Deux hommes et une femme
Au hasard d’une exposition, Asako rencontre Baku. Ils s’éprennent presque instantanément l’un de l’autre. Quelques temps plus tard, Baku s’en va. Asako poursuit sa vie à Tokyo. Elle fait alors la connaissance de Ryohei qui ressemble trait pour trait à son amour perdu…
Il est parfois difficile de ne pas sourire en voyant Asako I & II tant le nouveau film du réalisateur de Senses tient par moments du mélodrame à court d’inspiration. Pris entre les atermoiements de son héroïne et les contours d’un sempiternel triangle amoureux, le long-métrage d’Hamaguchi pourra paraître à bout de souffle pour un large public. Pourtant, si le spectateur passe outre ces faux accords de surface, il sera vite surpris par la finesse du metteur en scène nippon. Certes il parle encore d’un être déchiré, Asako, partagée entre un amour raisonnable et un amour passionné. Postulat classique me direz-vous, mais principe utilisé avec maestria par James Gray il y a quelques années sur Two Lovers.
Ici, Hamaguchi va s’approprier les doubles hitchcockiens pour non seulement traiter ledit postulat mais également servir de support à son portrait de la femme japonaise, qu’il avait déjà esquissé avec brio dans son premier long-métrage.
Dès les premiers instants, le réalisateur va distiller les pièces de cette Comédie humaine de façon abrupte, insensée, comme pour faire écho à la passion qui unit Baku et Asako. Quelques jeux de regards au détour des allées d’une exposition. Puis un feu d’artifice en toile de fond pour un premier baiser presque arraché par Baku, fort de son magnétisme quasi animal. Son emprise commence alors. Lorsqu’il disparaît comme Jun dans Senses, les cartes ne vont pas être redistribuées. Asako va alors elle aussi s’éloigner de ceux qu’elle aime pour mieux renaître.
Le début alors d’une longue quête introspective pour la protagoniste, tiraillée entre ses deux amants, l’aventure et la stabilité, la justice et la cruauté. Si Hamaguchi appuie sur le relatif égoïsme d’Asako, c’est pour mieux souligner les traits d’une société où la femme peine toujours à acquérir indépendance et respect. Les valeurs honorables prévalent sur le bonheur et l’accomplissement personnel, encore plus pour les femmes. Ainsi le metteur en scène appuie discrètement mais intelligemment sur ces points douloureux, quand Asako se doit de demander à Ryohei l’autorisation de travailler ou encore lorsqu’un vieil ami lui déconseille de rentrer car sa vertu a été éprouvé. D’ailleurs, la relation entre Baku et Asako représente l’archétype quelque peu caricatural certes, des couples au Japon où la femme n’a que peu à dire et se doit d’obéir, bien qu’ici l’attraction a remplacé la puissance des convenances.

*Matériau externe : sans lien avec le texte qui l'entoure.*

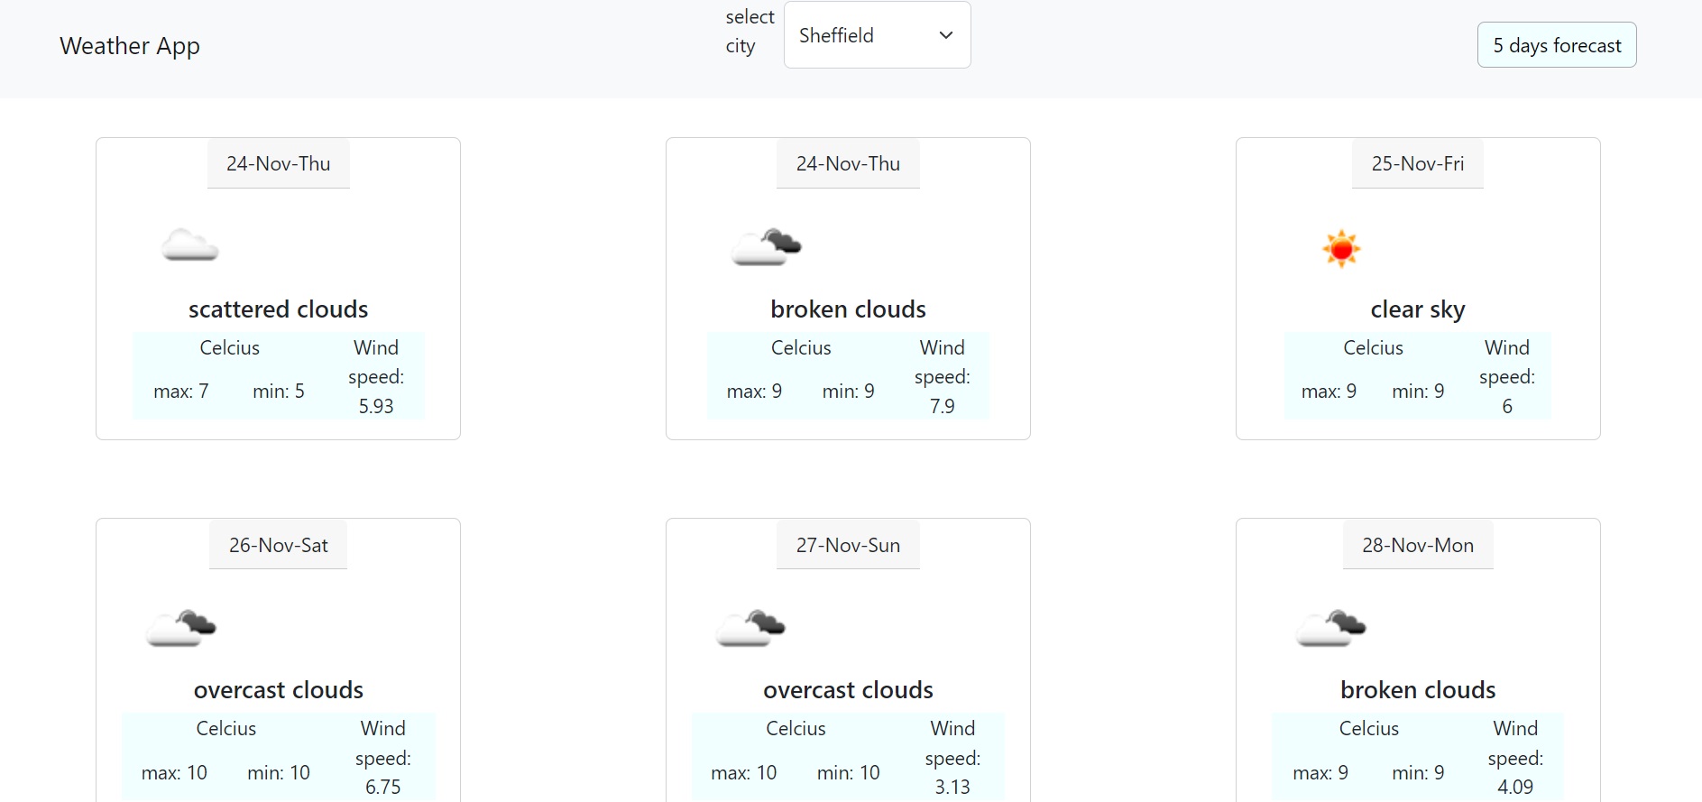Select the 28-Nov-Mon date header
This screenshot has height=802, width=1702.
1418,545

Mais la force du récit d’Hamaguchi puise bien évidemment ses racines dans son traitement des doubles et faux semblants quand il oppose Ryohei à Baku. Pourtant, contrairement à Vertigo auquel certains ont comparé le film, Hamaguchi joue très peu le jeu de l’ambiguïté, écartant dès la première rencontre entre Ryohei et Asako une éventuelle confusion. Si chacun d’entre eux vient de la même région c’est pour mieux attirer le chaland sur un jeu de fausses pistes où il s’amuserait à croire que les deux amants ne font qu’un. Non la seule chose qui importe, c’est la recherche obsessionnelle d’Asako de son idylle passée, retrouver les mêmes fondements qui l’ont amené à aimer Baku dans sa nouvelle relation, au delà du spectre des apparences. S’ils partagent le même visage, la même grâce, Ryohei et Baku divergent à la fois par leur personnalité mais également par leur attitude vis-à-vis d’Asako. Cette dernière va ainsi vouloir reproduire ce qui les a reprochés, en quête d’un sentiment d’absolu qu’elle pense ne plus connaître. Il y a l’exposition bien sûr. Mais surtout ces deux scènes de baiser où filmer escarpins et chaussures de ville par la suite n’a rien d’anecdotique. Des plans jumeaux comme les protagonistes qui font passer le long métrage d’Hamaguchi dans une autre dimension, en quelques secondes.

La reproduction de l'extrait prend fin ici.